Example output of lychee, which has another purpose, but also outputs check results:
(Source: https://github.com/JabRef/jabref/actions/runs/11361716475)
Hey, when implementing the check logic for 'WARN: abbreviation is the same as the full text,' should we only give a warning if the journal's name has more than one word and the abbreviation is the same as its full name? If the journal name is just one word, as @northword mentioned, should we simply pass it?
Hey, when implementing the check logic for 'WARN: abbreviation is the same as the full text,' should we only give a warning if the journal's name has more than one word and the abbreviation is the same as its full name? If the journal name is just one word, as @northword mentioned, should we simply pass it?
Yes.
My current function that checks the validity of starting letters of abbreviations considers the below entries as invalid, because the starting letters of the abbreviations do not match well with the full names.

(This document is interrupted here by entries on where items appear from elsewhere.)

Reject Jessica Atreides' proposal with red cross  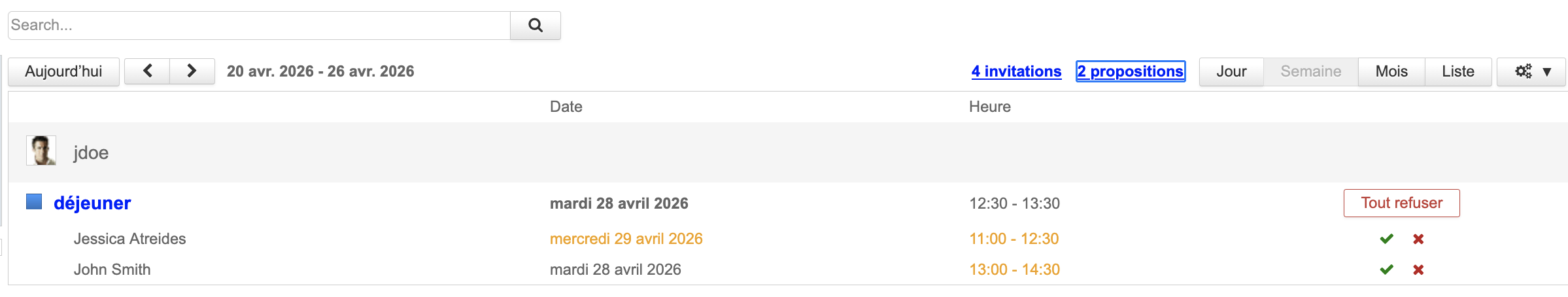1418,239
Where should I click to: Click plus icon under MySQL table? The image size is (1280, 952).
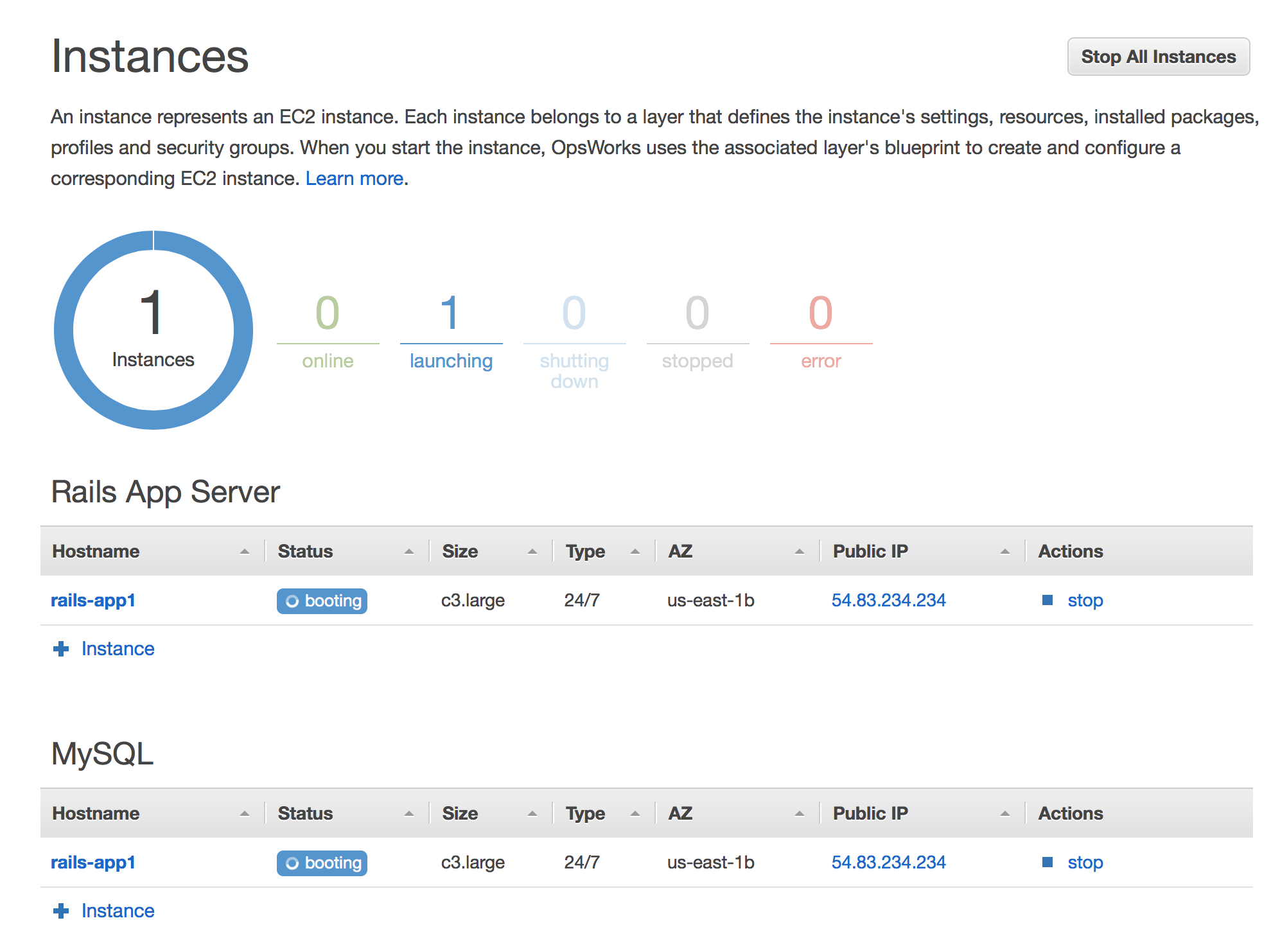click(x=61, y=911)
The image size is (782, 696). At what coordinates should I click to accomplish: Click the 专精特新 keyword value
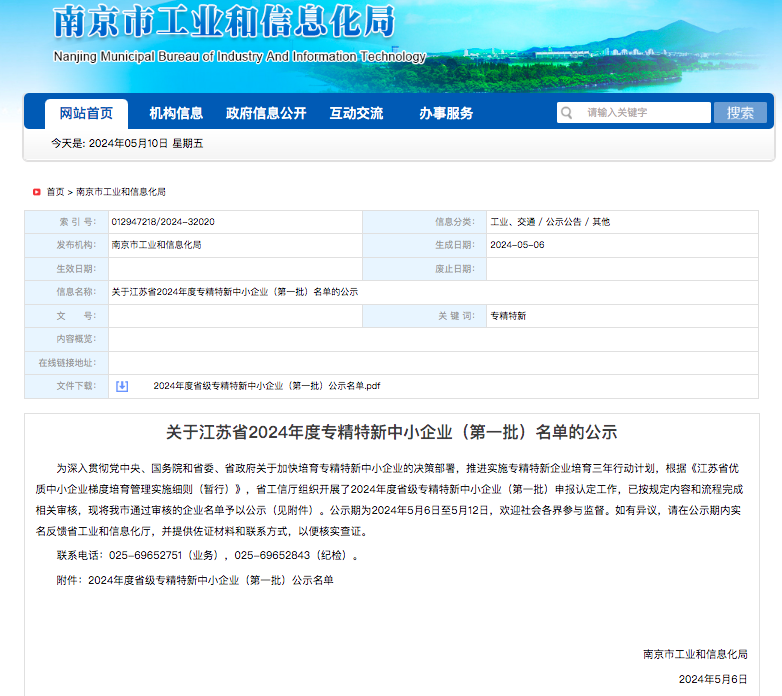[508, 316]
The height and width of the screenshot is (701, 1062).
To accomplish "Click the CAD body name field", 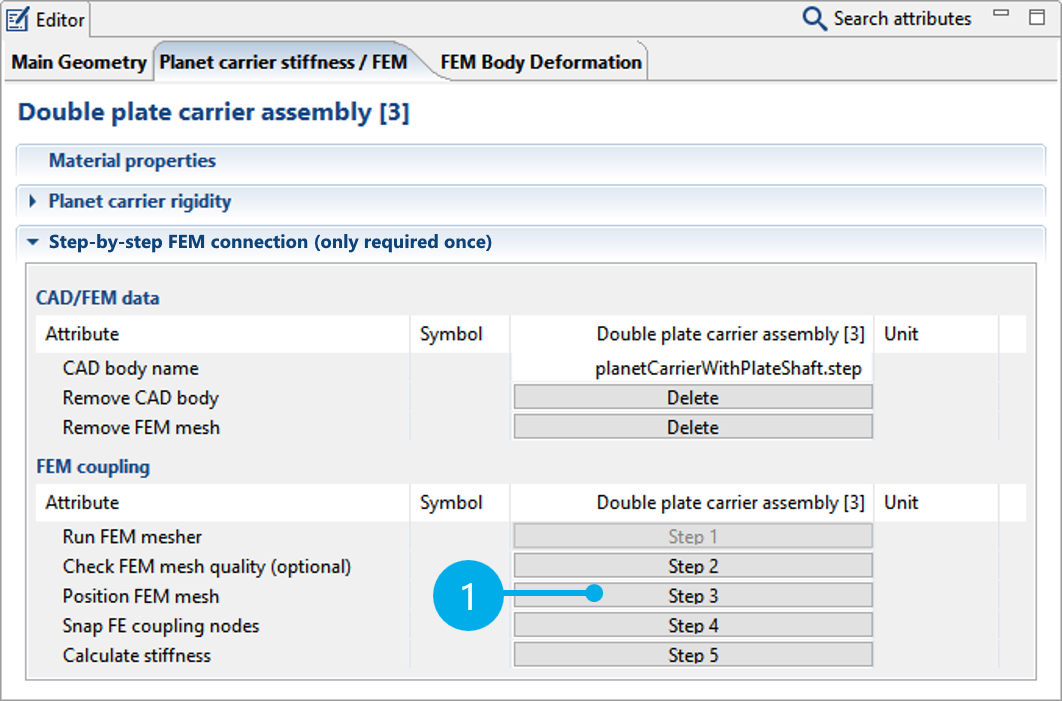I will [692, 368].
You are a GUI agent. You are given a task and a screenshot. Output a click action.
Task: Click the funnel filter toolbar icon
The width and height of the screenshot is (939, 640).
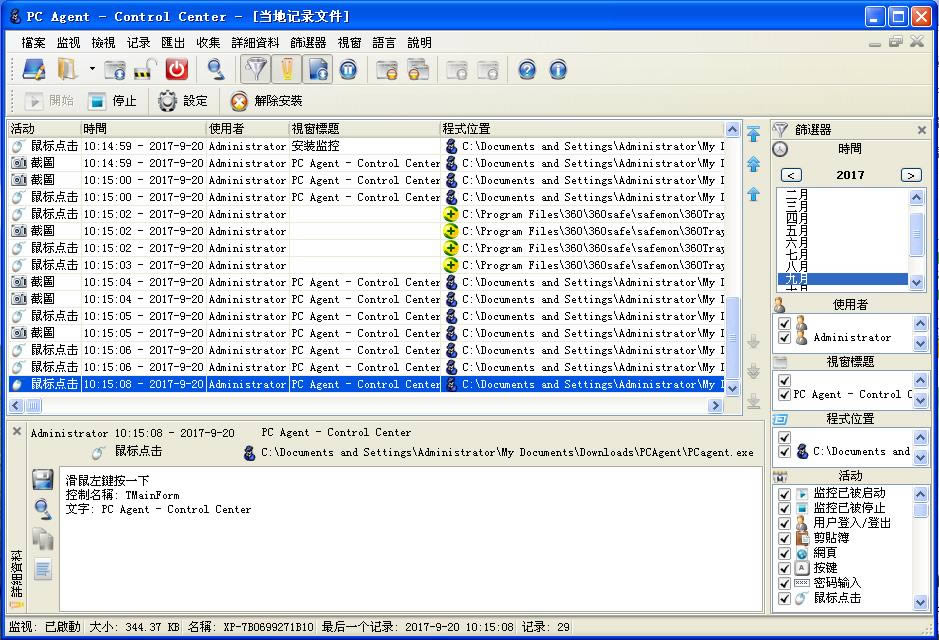(257, 69)
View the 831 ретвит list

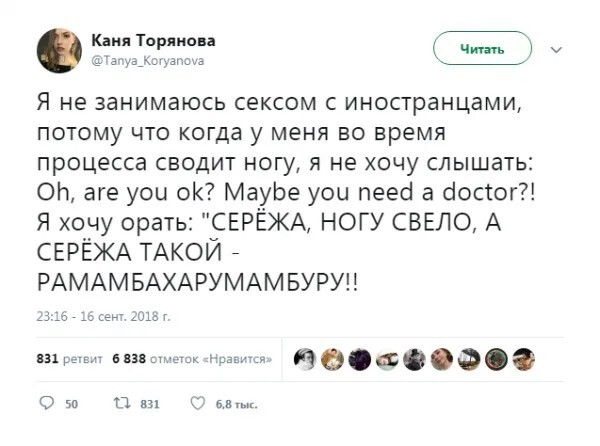coord(70,359)
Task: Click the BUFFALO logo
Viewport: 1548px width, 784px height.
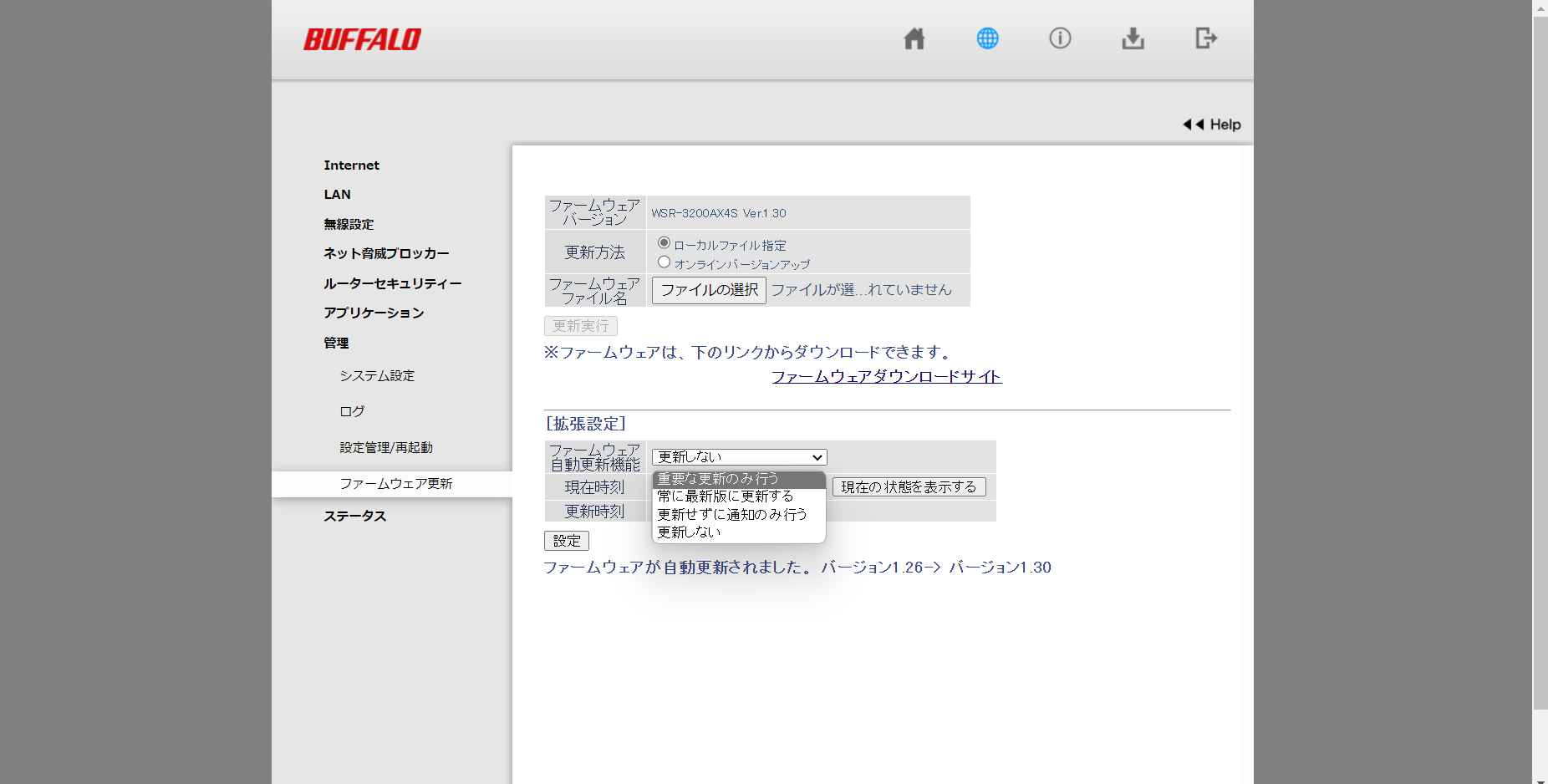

Full: 'Polish Academy of Sciences', Abbrev: 'Acta Phys. Polon. A' Full: 'Jagellonian University', Abbrev: 'Acta Phys. Polon. B' Full: 'Universităţii din Timișoara', Abbrev: 'An. Univ. Timișoara Ser. Mat.-Inform.' Full: 'Universităţii "Ovidius" Constanţa', Abbrev: 'An. Ştiinţ. Univ. Ovidius Constanţa Ser. Mat.'
However, these abbreviations seem to be legitimate for the corresponding full names, though not being obvious. Could you provide some idea how I should refine the criteria of invalidity?
Maybe a hard coded list of exceptions? 😅
Not sure how many there are to be hardcoded : ( I might try using some similarity threshold to check them. That way abbreviations that are legitimate but are too different from the original full names would fail the check. Does that work?
Not sure how many there are to be hardcoded : ( I might try using some similarity threshold to check them. That way abbreviations that are legitimate but are too different from the original full names would fail the check. Does that work?
I haven't tried.
Maybe test cases need to be generated.
Maybe warnings can be output. Then an exception file generated by the user. Similar to .lycheeignore for the link checker lychee.
Obe might aslo output a number stating the distance.
For manual lists, this is helpful.
For downloaded lists, reports could be made.
I think, there are bugs in the lists.
I needed to fix lists, because "wrong" lists were in. See https://github.com/JabRef/abbrv.jabref.org/pull/148
We should have a checker. Following are the tasks it should check:
ERROR: Wrong escape
ERROR: Wrong beginning letters
(This is https://github.com/JabRef/abbrv.jabref.org/issues/107)
ERROR: List contains non-UTF8 characters
This is https://github.com/JabRef/abbrv.jabref.org/issues/125.
WARN: Double entries
(This refs https://github.com/JabRef/abbrv.jabref.org/issues/77)
WARN: Same full form appearing twice
(This refs https://github.com/JabRef/abbrv.jabref.org/issues/77)
WARN: Same abbrevation appearing twice
(This refs https://github.com/JabRef/abbrv.jabref.org/issues/77)
WARN: abbreviation is the same as the full text
WARN: Management is abbreviated with outdated "Manage." instead of "Manag.
This is https://github.com/JabRef/abbrv.jabref.org/issues/78